US Interior Department Begins Documenting Dark History of Indian Boarding Schools
HAVANA TIMES – A new report by the Interior Department has documented the deaths of 500 Indigenous children at Indian boarding schools run or supported by the federal government in the United States, but the actual death toll is believed to be far higher. The report also located 53 burial sites at former schools. The report marks the first time the agency has documented some of the dark history at the schools, known for their brutal assimilation practices, forcing students to change their clothing, language and culture. The report was ordered by Interior Secretary Deb Haaland, who is a member of the Laguna Pueblo and whose grandparents were forced to attend boarding school at the age of 8. Haaland spoke on Wednesday.
Interior Secretary Deb Haaland: “I come from ancestors who endured the horrors of the Indian boarding school assimilation policies carried out by the same department that I now lead. This department was responsible for operating what we now know to be 408 federal boarding schools across 37 states or then-territories, including 21 schools in Alaska and seven schools in Hawaii. Now we are uniquely positioned to assist in the effort to recover the dark history of these institutions that have haunted our families for too long.”

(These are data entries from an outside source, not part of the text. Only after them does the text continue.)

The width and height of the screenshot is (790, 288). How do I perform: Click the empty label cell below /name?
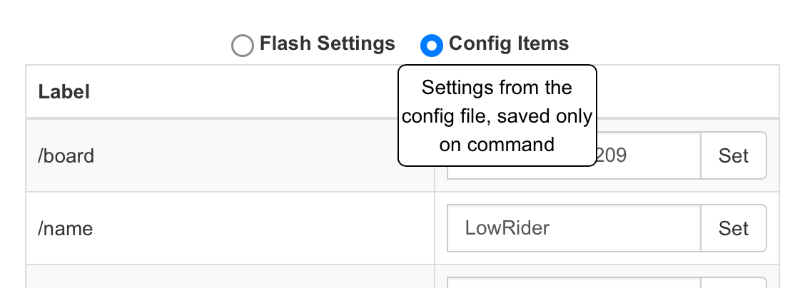coord(230,277)
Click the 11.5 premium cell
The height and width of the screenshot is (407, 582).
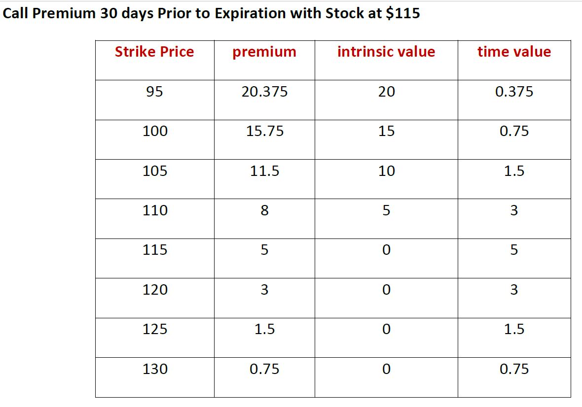click(x=264, y=171)
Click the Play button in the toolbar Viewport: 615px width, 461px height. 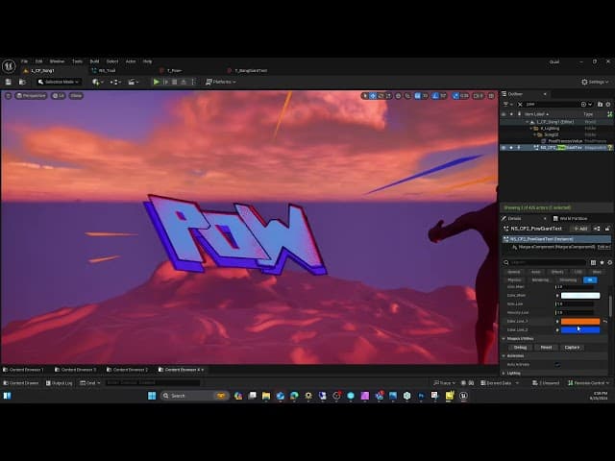[157, 82]
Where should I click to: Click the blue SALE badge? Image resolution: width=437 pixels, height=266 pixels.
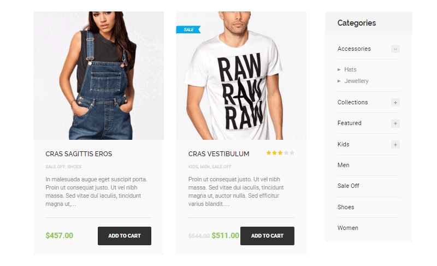click(x=188, y=29)
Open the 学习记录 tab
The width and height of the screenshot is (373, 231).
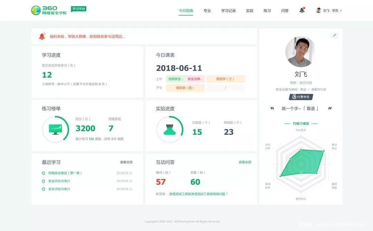pyautogui.click(x=228, y=11)
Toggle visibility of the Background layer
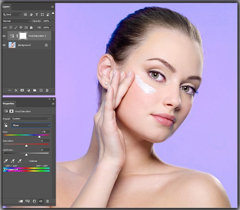The image size is (240, 210). 4,45
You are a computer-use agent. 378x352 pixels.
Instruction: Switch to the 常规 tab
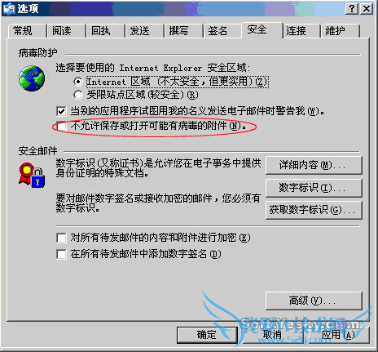point(27,31)
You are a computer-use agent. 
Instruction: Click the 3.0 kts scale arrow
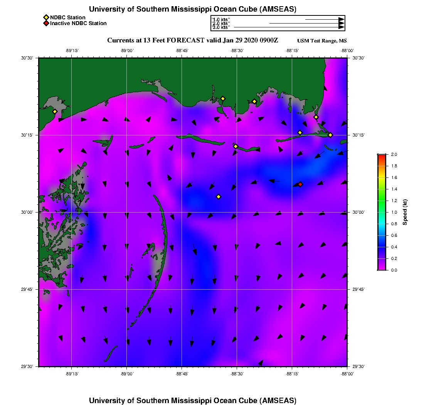[x=288, y=27]
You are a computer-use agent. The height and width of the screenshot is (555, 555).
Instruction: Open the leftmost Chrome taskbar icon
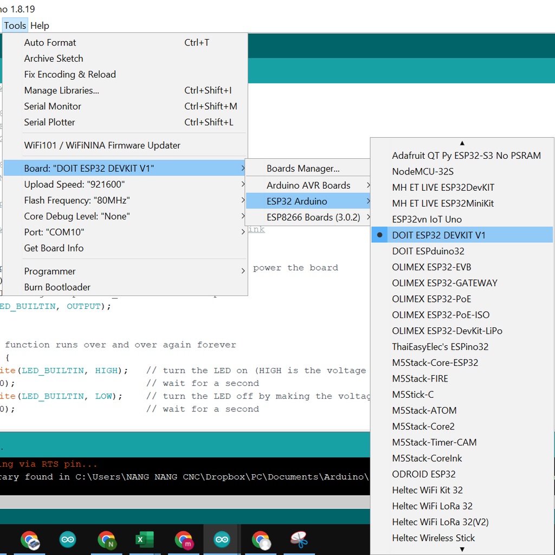coord(30,540)
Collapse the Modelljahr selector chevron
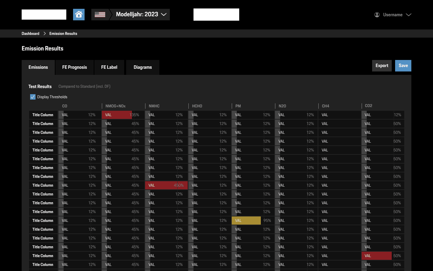This screenshot has width=433, height=271. (x=164, y=14)
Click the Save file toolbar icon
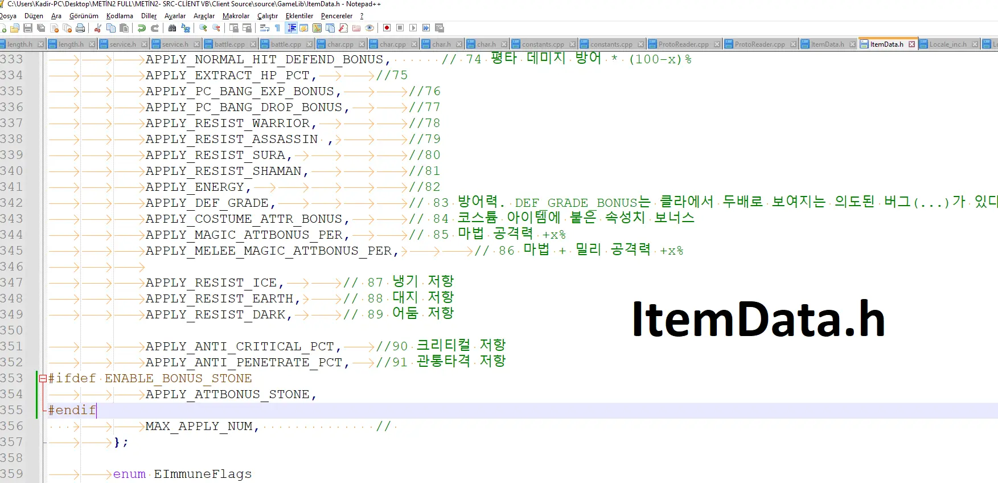 (x=28, y=28)
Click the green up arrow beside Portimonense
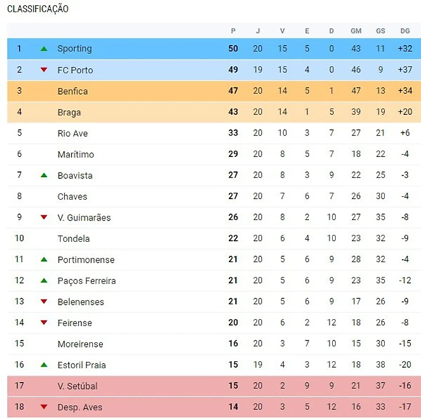This screenshot has width=421, height=419. click(44, 260)
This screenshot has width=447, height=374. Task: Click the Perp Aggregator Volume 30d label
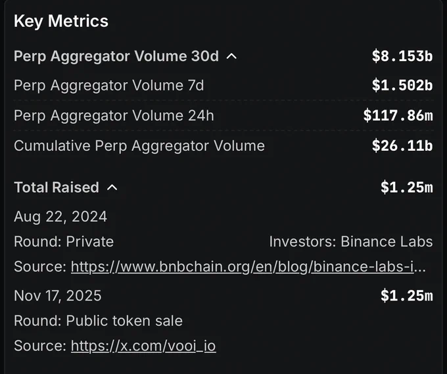116,56
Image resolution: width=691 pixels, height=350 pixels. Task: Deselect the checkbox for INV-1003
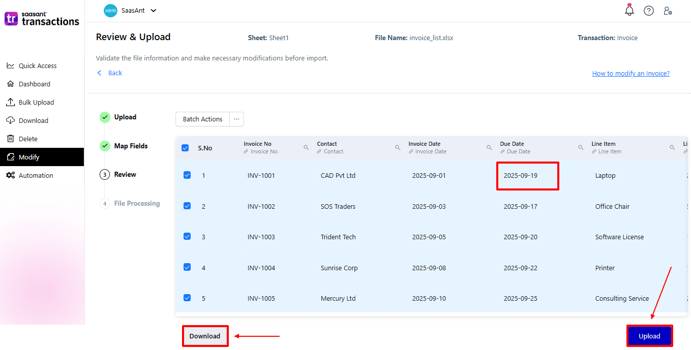[187, 236]
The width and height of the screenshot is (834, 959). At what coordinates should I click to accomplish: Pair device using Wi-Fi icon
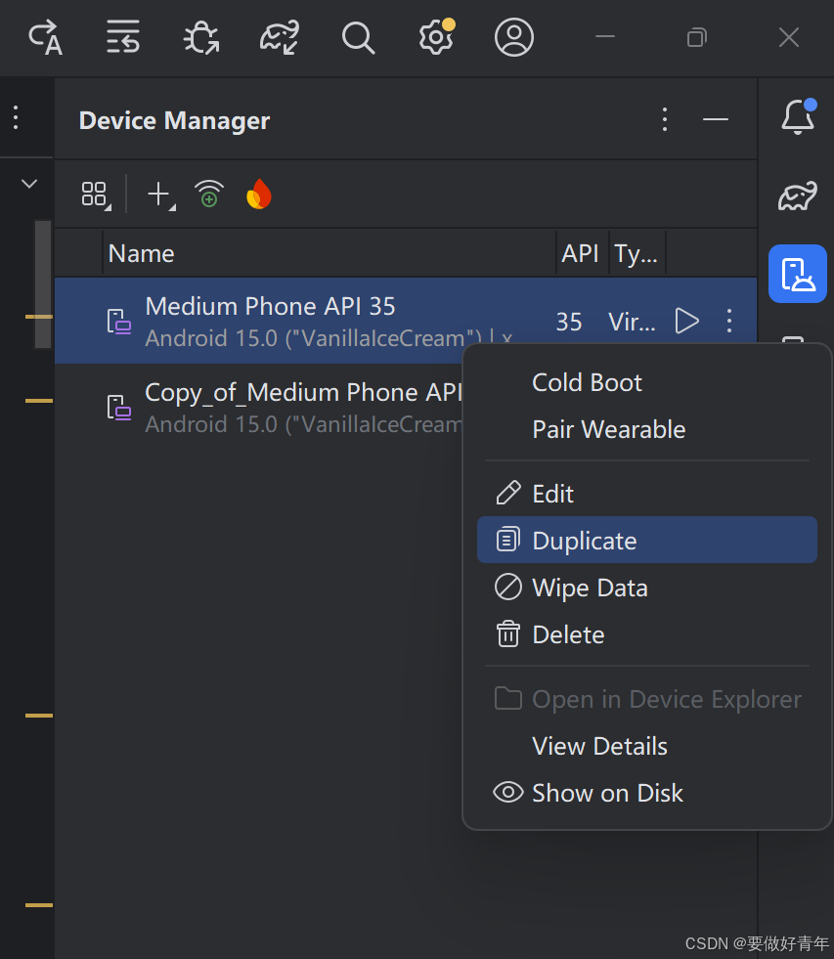(209, 195)
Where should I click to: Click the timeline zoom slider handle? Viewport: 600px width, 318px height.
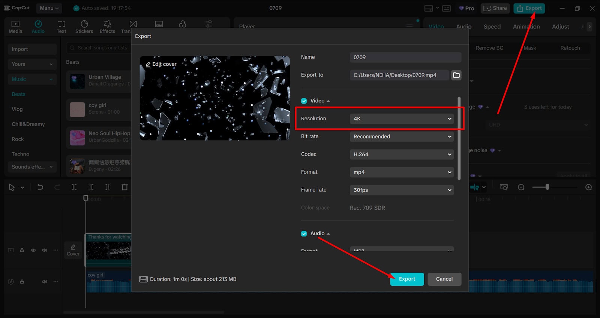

The issue of residential boarding schools resonates loudly in Canada, like in the United States, even today. The Canadian government in its early history initiated a federal government policy that in effect was to eliminate their Aboriginal culture, language and customs. This was to be done through aggressive assimilation. The results of this aggressive, abusive, deplorable assimilation is well documented. In fact the whole Aboriginal issue in Canada has been labeled a genocide by the current Liberal government.
In Canada on a yearly basis there is a contest to choose the book that all Canadians need to read. It is judged by a host of renown panelists from all walks of life who have five (5) books to read, debate, and then choose the one that bests represents Canada or resonates widely with Canadians in the year of the completion.
This year, 2022, the book “Five Little Indians” by Michelle Good was selected. The book discusses the lives of five Aboriginal children taken (an understatement as the reader will see) from their parents and shipped to residential boarding schools strewn across Canada and operated by the Catholic and Anglican churches. In one case of many, the Indian parents refused to hand over their 6 year old child to the Canadian authorities represented by the RCMP (Royal Canadian Mounted Police).
The parents were emphatically told that they would be put in jail if they refused to submit their sibling to the Police. The Police had to use force to take the innocent, screaming, kicking, crying child from the house and hustled into the Police cruiser while the parents in utter grief, panic, also screaming and yelling at the injustice taking place. But to no avail, assimilation was a priority .
This practice extrapolated across the country was the way the federal government at the time felt it could assimilate the entire Aboriginal population into Canadian society. It is now with recent technology that authorities are finding mass graves around these former residential boarding schools. In one case, in Michelle’s book a young child was coughing up blood. It was an obvious case whereby the child needed immediate medical care.
But no. The religious authorities blinded by their mandated goal sent the child out to a barn on the property in freezing temperatures to sweep the stables. The child collapsed was rushed back into the residential school where he died. In the book no one knows what happened to the body. Sad.
Furthermore, other atrocities and humiliations took place. A young child perhaps through severe stress, illness, urinated in his bed while sleeping. In the morning, a religious authority wrapped the soiled sheet around his head and paraded him and humiliated him in front of his peers. Absolutely disgusting but that is just another example of what these innocent children had to undergo in the hands of religious – Brothers and Sisters – superiors who believed they were doing God’s work and certainly fulfilling their federal government mandate.
When these young children after many years of violent, abusive indoctrination reached their teenage years they were given a small suitcase and bus money and some pocket change to now fend for themselves in towns and cities across Canada. With no survivor skills many had no choice but to turn to illegal and criminal activity in order to live day to day. To this very day the Canadian prison system is overly represented by Aboriginal youth bearing the scars of what they and their parents and grandparents had to endure in these residential boarding schools.
Certainly a black mark in Canadian and United States history. The Pope – Pope Francis – is suppose to come to Canada in July 2022 to offer an official apology to Aboriginals. Don’t know, but are apologies appropriate for crimes against humanity?